Entre 1º de janeiro e 30 de abril, o Amazonas registrou 63 notificações de mpox, com 33 casos confirmados e 29 descartados, conforme informado pela Secretaria de Saúde do Estado. Até o momento, não há registro de óbitos. A pasta orienta que pessoas com sintomas suspeitos, como febre, lesões na pele e cansaço extremo, busquem atendimento médico imediato e sigam as recomendações de isolamento.
A Secretaria de Saúde do Amazonas também reforçou medidas preventivas para a população, como evitar o contato com lesões de pessoas infectadas, lavar as mãos frequentemente, usar preservativos durante o sexo e praticar boa etiqueta respiratória ao tossir ou espirrar. Além disso, a recomendação é usar máscaras em locais fechados e manter a higiene pessoal rigorosa.
No Pará, entre 1º de janeiro e 23 de abril, foram confirmados 19 casos de mpox, sendo 14 na capital, Belém. A Secretaria de Saúde do Pará negou que haja surto, destacando que a rede de profissionais está preparada para combater a propagação da doença, seguindo as diretrizes do Ministério da Saúde.

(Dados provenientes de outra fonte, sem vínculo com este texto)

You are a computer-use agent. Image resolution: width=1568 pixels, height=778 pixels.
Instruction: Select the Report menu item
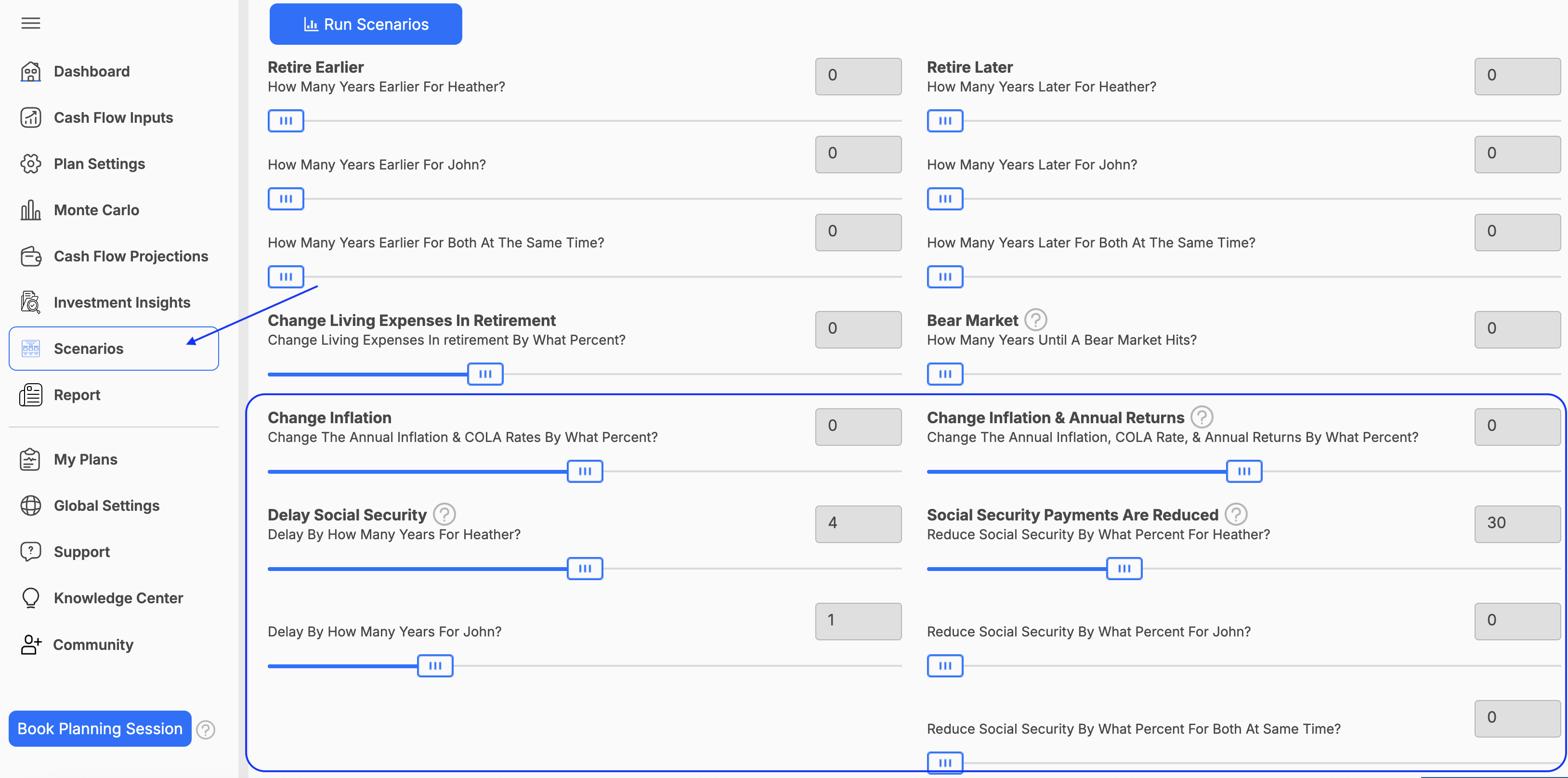point(77,395)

Primeiro caso da nova cepa confirmado no Brasil
Em março, o Ministério da Saúde confirmou o primeiro caso de infecção pela cepa 1b do vírus Monkeypox no Brasil. A paciente, uma mulher de 29 anos da região metropolitana de São Paulo, teve contato com um familiar que esteve na República Democrática do Congo. A infecção foi confirmada por sequenciamento genético e, até o momento, não houve casos secundários.
Sintomas e prevenção
A mpox pode ser transmitida por contato direto com lesões de pele ou secreções respiratórias, e também pode ocorrer transmissão de animais para humanos. Os sintomas incluem febre, dores musculares, cansaço e uma erupção cutânea característica. O quadro pode durar de duas a quatro semanas e, em alguns casos, requer cuidados médicos.